Konuk Yazar: Sumru Günaydın
Atatürk’e layık mıyız sorusunu çokça duyuyorum. Bunu duyduğum zamanlarda yaptığım işleri layıkıyla yapıp yapmadığımı düşünüyor, kendi davranışlarıma puan veriyorum. Geçen günlerde şunu fark ettim, yaptığım işleri genelde zorunda olduğum için yapıyormuşum. Bu seferse seçerek bir şey yapmak istedim, kendim için de anlamlı olacak bir şey ve bu sayıya yazı çıkartmak istedim…
Yazı yazmak için bilgisayarın başına geçtiğimde nasıl davranacağımı bilemedim. Aklımda net bir akış yoktu çünkü, bayramlar benim için şaşkınlık dolu geçiyor. O bayramı edindiğimiz gün ve sonrasını, bayramı edindiğimiz gün ve şimdiyi kıyaslamadan edemiyorum. Derin bir nefes alıyorum sonra içim şükranla ve bir şeyler yapma gücüyle doluyor. Kendinizi benim yerime koyun lütfen, düşünün ki; cumhuriyet gibi bir mirasa sahipsiniz, düşünün ki attığınız her adımda onun bir emeğini ve sesini hissediyorsunuz.

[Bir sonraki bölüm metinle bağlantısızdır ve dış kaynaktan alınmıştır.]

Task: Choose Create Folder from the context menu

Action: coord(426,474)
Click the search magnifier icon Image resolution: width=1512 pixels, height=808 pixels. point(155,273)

Bu toprakları vatan hâline getiren, özgürlüğümüzü ve birlikteliğimizi anayasa ile güvence altına alan, otoritelere itaat etmeyi bilen bir halka efendiler şeklinde hitap edebilen bir lidere sahipsiniz. Çocukluğumda dedem bana hep Atatürk’ü anlatır “Kızım şimdi beni iyi dinle, onu anlamak istiyorsan onu okuman lazım, onu görmen lazım ama en önemlisi hiç unutmaman lazım. Bu anlattıklarım ise kulağına küpe olsun” derdi. Canım dedem, iyi ki demiş. Büyük dedem onu görmüştü ama aslında zaman geçtikçe ben de onu görüyordum. Çünkü fikirlerini ve duygularını anlıyor, onu görüyor ve ışığından ilham alıyordum. Atatürk’e tüm bunları düşünerek ve gözlerim yaşararak şükran ve minnet duygularımı sunuyorum. Ona, hem çocukluğumda hem de şimdilerde yaşattığı bayram duygusu için çok teşekkür ederim. Bizler fikri hür, vicdanı hür, irfanı hür bireyler olarak; onun istediği gibi bayramımızı her geçen yıl daha büyük şereflerle taçlandıracak, saadetlerle dolduracak ve milletçe coşkuyla kutlayacağız.
İlelebet Cumhuriyet!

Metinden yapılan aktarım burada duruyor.